This document is for internal review only and is subject to change without notice. This document has no formal standing within the W3C.
1 Purpose of RDFa and Preliminaries
2 A First Scenario: Publishing Events and Contacts
2.1 The Basic HTML
2.2 Publishing An Event
2.3 Publishing Contact Information
2.4 The Complete HTML with RDFa
2.5 RDFa with Limited HTML control
2.6 What Does The Metadata Look Like?
3 A Second Scenario: Publishing Photos
3.1 The Shutr Photo Management System
3.2 Literal Properties
3.3 URI Properties
4 Beyond the Current Document
4.1 Qualifying Other Documents
4.2 Inheriting about
4.3 Qualifying Chunks of Documents
4.4 Compact URIs (CURIEs)
4.4.1 Mixing CURIEs and URIs
4.4.2 Which Attributes are Which?
4.4.3 Back to Shutr
5 Social Networking with FOAF
6 Bibliography
7 Acknowledgments
Current web pages, written in HTML, are chock-full of structured data. When publishers can express the document's metadata, and when tools can read it, a new world of user functionality becomes available, letting users copy and paste structured data between applications and web sites. An event on a web page can be directly imported into a user's desktop calendar. A license on a document can be automatically detected so that the user is informed of his rights automatically. A photo's creator, camera setting information, resolution, and topic can be published to enable structured search and sharing.
RDFa is a syntax that accomplishes this metadata expression using a set of elements and attributes that embed RDF in XHTML. An important goal of RDFa is to achieve this RDF embedding without repeating existing XHTML content when that content is the metadata. Though RDFa was initially designed for XHTML2, one should be able to use RDFa with other XML dialects, e.g. XHTML1, SVG, given proper schema additions.
An XHTML document marked up with RDFa constructs is a valid XHTML Document. RDFa is about using XHTML compatible constructs and extensions to specify RDF 'content'. It is not about embedding RDF/XML syntax into XHTML documents.

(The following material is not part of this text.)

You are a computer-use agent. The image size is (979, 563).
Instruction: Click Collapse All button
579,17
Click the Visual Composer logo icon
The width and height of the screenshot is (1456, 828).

We note that RDFa makes use of XML namespaces. In this
document, we assume, for simplicity's sake, that the
following namespaces are defined: dc
for Dublin
Core, foaf
for FOAF, cc
for
Creative Commons, and xsd
for XML Schema Definitions.
Jo blogs about her work, which involves web development.

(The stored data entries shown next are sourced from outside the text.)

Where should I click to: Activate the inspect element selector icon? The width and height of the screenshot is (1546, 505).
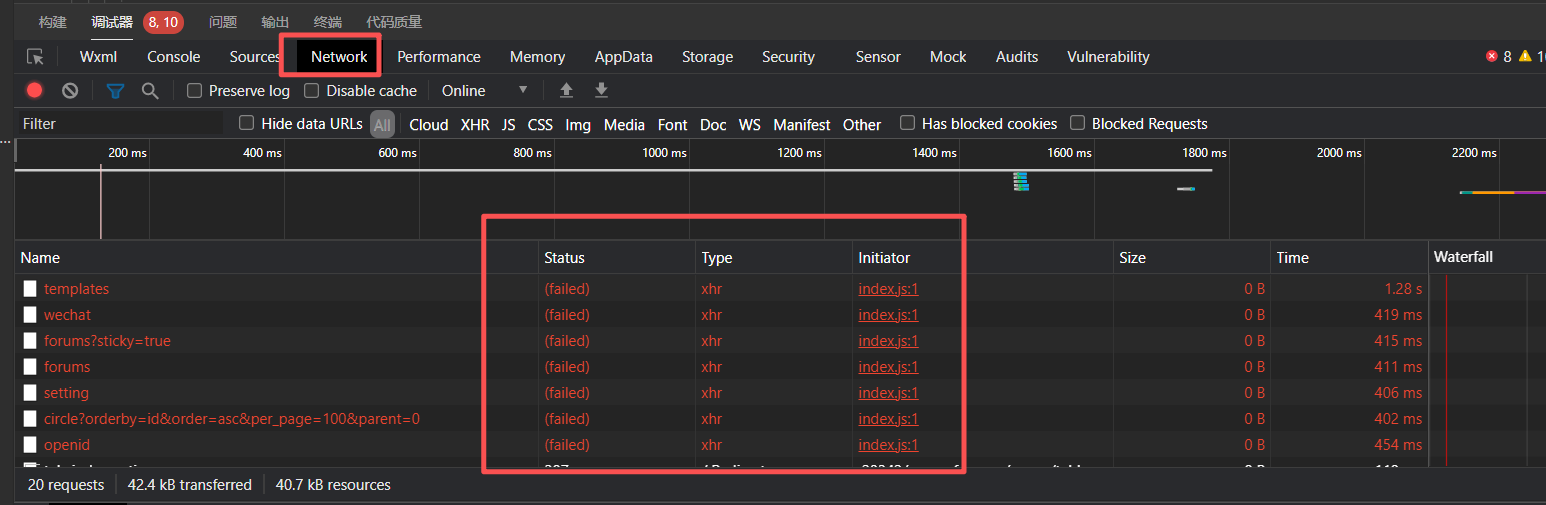36,57
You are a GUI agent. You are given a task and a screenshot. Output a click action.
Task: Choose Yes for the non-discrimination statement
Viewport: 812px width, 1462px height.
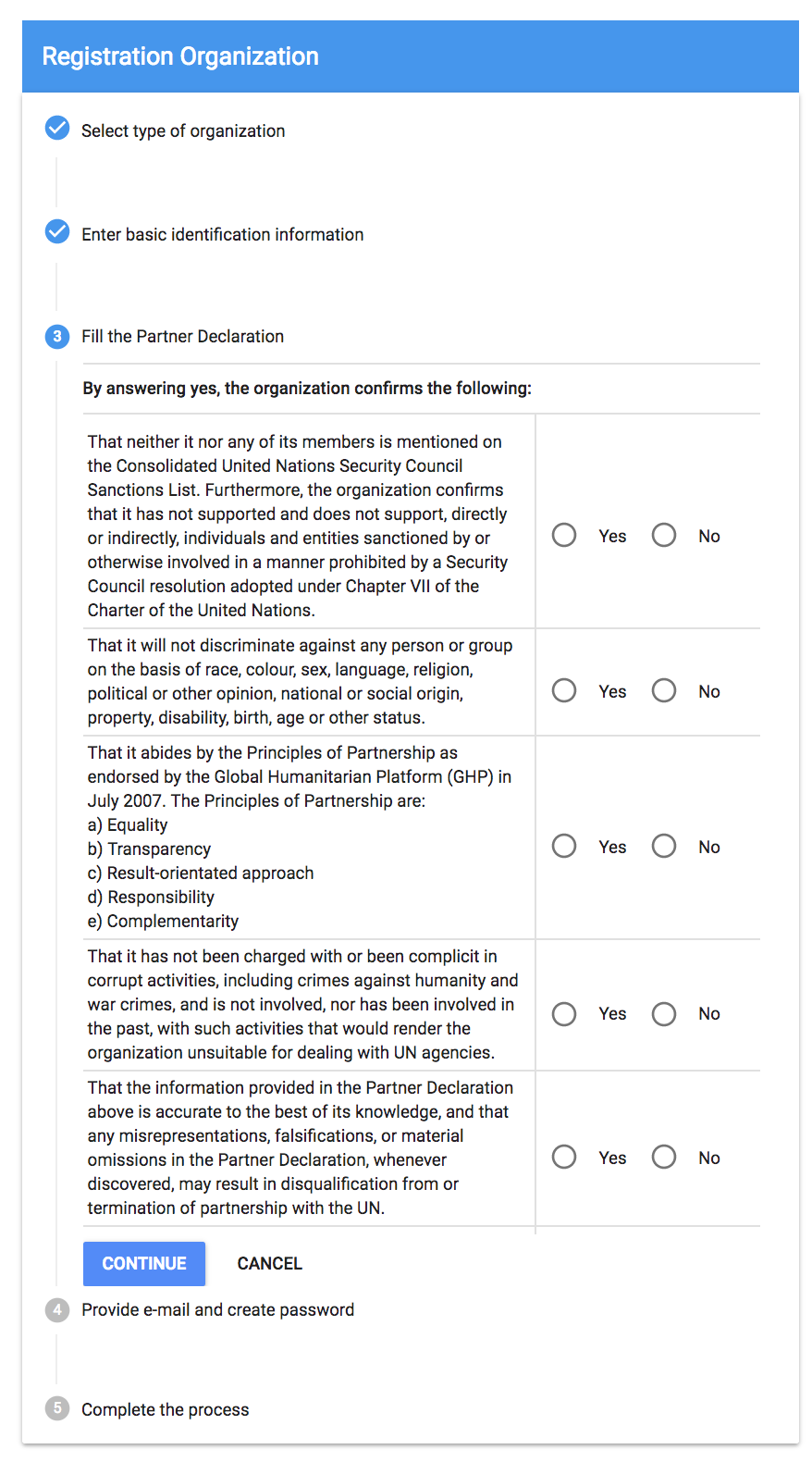point(564,691)
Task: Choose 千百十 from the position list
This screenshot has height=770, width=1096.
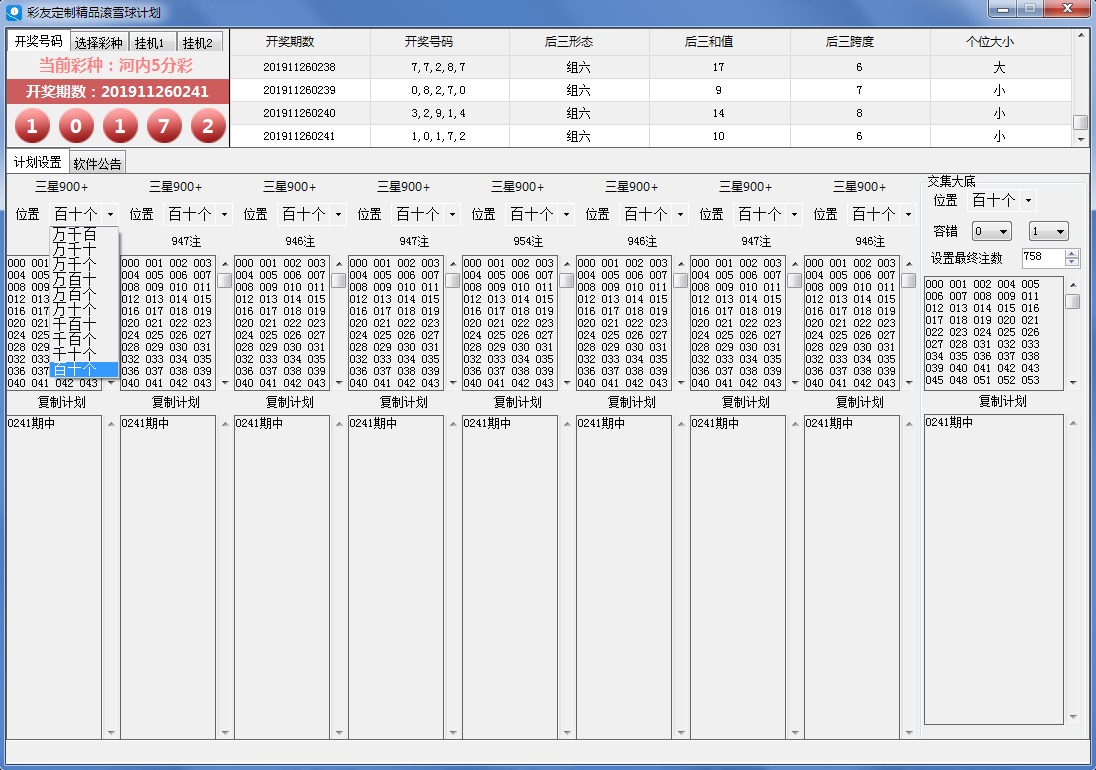Action: (x=75, y=324)
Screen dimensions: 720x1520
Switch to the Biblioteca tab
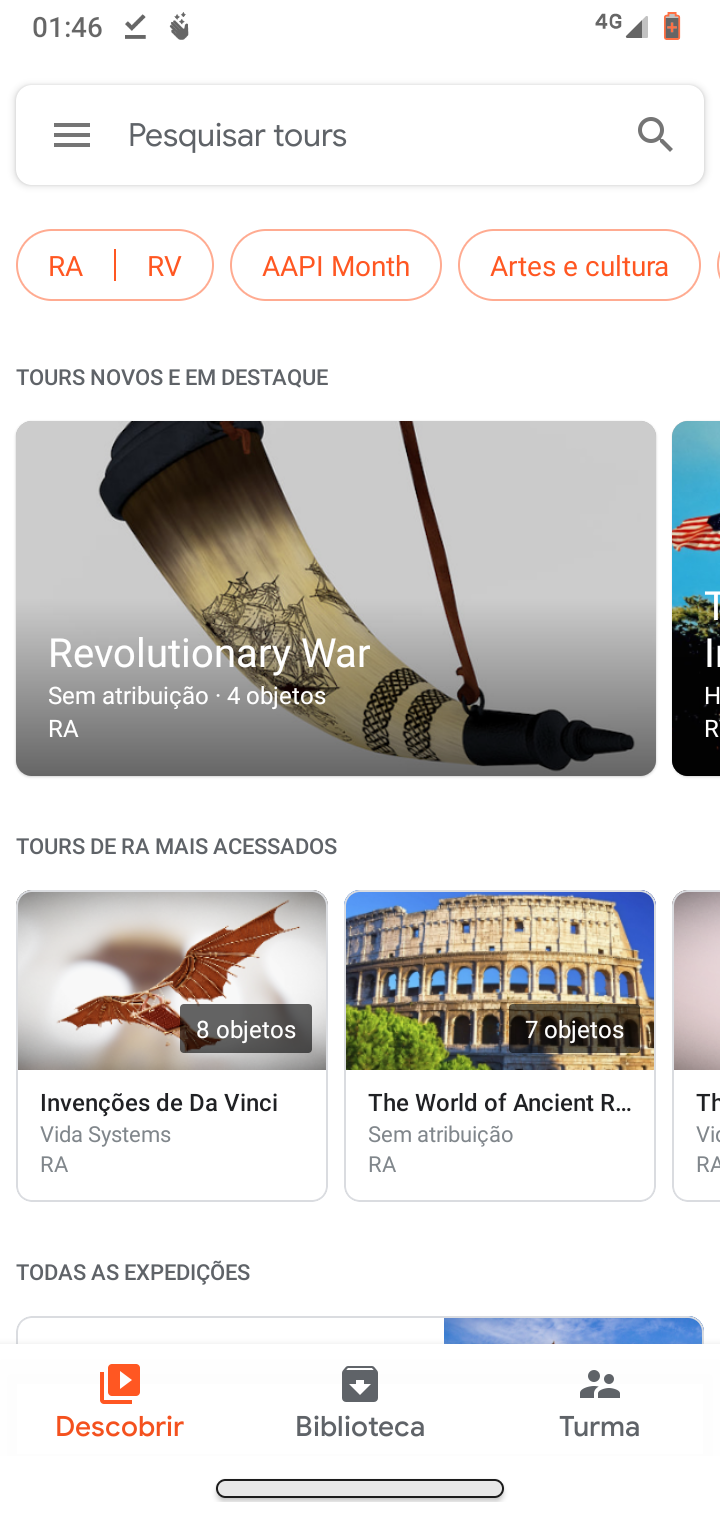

When Jo has an upcoming conference talk, she simply blogs it at http://jo-blog.example.org/
. Her Blog also includes her contact information (Jo has a fantastic spam filter, so she is unafraid of publishing her email address):
<html> <head><title>Jo's Blog</title></head> <body> ... <p> I'm giving a talk at the XTech Conference about web widgets, on May 8th at 10am. </p> ... <p class="contactinfo"> My name is Jo Smith. I'm a distinguished web engineer at <a href="http://example.org"> Example.org </a>. You can contact me <a href="mailto:jo@example.org"> via email </a>. </p> ... </body> </html>
This short piece of mark-up is already full of metadata.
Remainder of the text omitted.